All patients may be at risk for interpersonal violence and abuse, which may adversely affect their health or ability to adhere to medical recommendations. In light of their obligation to promote the well-being of patients, physicians have an ethical obligation to take appropriate action to avert the harms caused by violence and abuse.

To protect patients’ well-being, physicians individually should:

(a) Become familiar with:

  1. How to detect violence or abuse, including cultural variations in response to abuse
  2. Community and health resources available to abused or vulnerable persons
  3. Public health measures that are effective in preventing violence and abuse
  4. Legal requirements for reporting violence or abuse

(b) Consider abuse as a possible factor in the presentation of medical complaints.
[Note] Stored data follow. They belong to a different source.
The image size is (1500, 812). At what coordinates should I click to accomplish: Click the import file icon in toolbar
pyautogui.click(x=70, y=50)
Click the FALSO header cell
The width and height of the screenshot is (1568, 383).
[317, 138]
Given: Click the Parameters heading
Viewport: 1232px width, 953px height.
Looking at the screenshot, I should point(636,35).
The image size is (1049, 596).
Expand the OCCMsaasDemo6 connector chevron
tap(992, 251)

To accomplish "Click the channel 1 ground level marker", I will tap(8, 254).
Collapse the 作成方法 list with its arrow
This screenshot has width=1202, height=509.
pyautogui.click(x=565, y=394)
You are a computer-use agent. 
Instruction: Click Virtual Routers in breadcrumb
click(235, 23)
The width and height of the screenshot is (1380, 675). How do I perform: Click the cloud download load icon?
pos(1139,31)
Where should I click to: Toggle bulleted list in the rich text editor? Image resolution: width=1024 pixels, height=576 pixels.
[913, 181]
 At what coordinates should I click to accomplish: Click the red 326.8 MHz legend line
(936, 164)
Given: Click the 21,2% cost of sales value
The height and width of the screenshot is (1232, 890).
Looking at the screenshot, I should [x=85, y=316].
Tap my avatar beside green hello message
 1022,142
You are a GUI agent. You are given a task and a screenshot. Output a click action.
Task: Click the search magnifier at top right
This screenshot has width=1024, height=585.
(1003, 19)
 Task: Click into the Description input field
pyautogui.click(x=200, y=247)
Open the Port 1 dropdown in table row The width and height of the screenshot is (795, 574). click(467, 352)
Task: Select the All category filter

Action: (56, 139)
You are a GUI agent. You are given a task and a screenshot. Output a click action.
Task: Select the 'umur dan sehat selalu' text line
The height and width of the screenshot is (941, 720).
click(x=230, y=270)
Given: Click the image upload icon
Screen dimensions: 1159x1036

(c) Routinely inquire about physical, sexual, and psychological abuse as part of the medical history.

(d) Not allow diagnosis or treatment to be influenced by misconceptions about abuse, including beliefs that abuse is rare, does not occur in “normal” families, is a private matter best resolved without outside interference, or is caused by victims’ own actions.

(e) Treat the immediate symptoms and sequelae of violence and abuse and provide ongoing care for patients to address long-term consequences that may arise from being exposed to violence and abuse.

(f) Discuss any suspicion of abuse sensitively with the patient, whether or not reporting is legally mandated, and direct the patient to appropriate community resources.

(g) Report suspected violence and abuse in keeping with applicable requirements. Before doing so, physicians should:

  1. Inform patients about requirements to report.
  2. Obtain the patient’s informed consent when reporting is not required by law. Exceptions can be made if a physician reasonably believes that a patient’s refusal to authorize reporting is coerced and therefore does not constitute a valid informed treatment decision.

(h) Protect patient privacy when reporting by disclosing only the minimum necessary information.

Collectively, physicians should:

(i) Advocate for comprehensive training in matters pertaining to violence and abuse across the continuum of professional education.

(j) Provide leadership in raising awareness about the need to assess and identify signs of abuse, including advocating for guidelines and policies to reduce the volume of unidentified cases and help ensure that all patients are appropriately assessed.

(k) Advocate for mechanisms to direct physicians to community or private resources that might be available to aid their patients.

(l) Support research in the prevention of violence and abuse and collaborate with public health and community organizations to reduce violence and abuse.

(m) Advocate for change in mandatory reporting laws if evidence indicates that such reporting is not in the best interests of patients.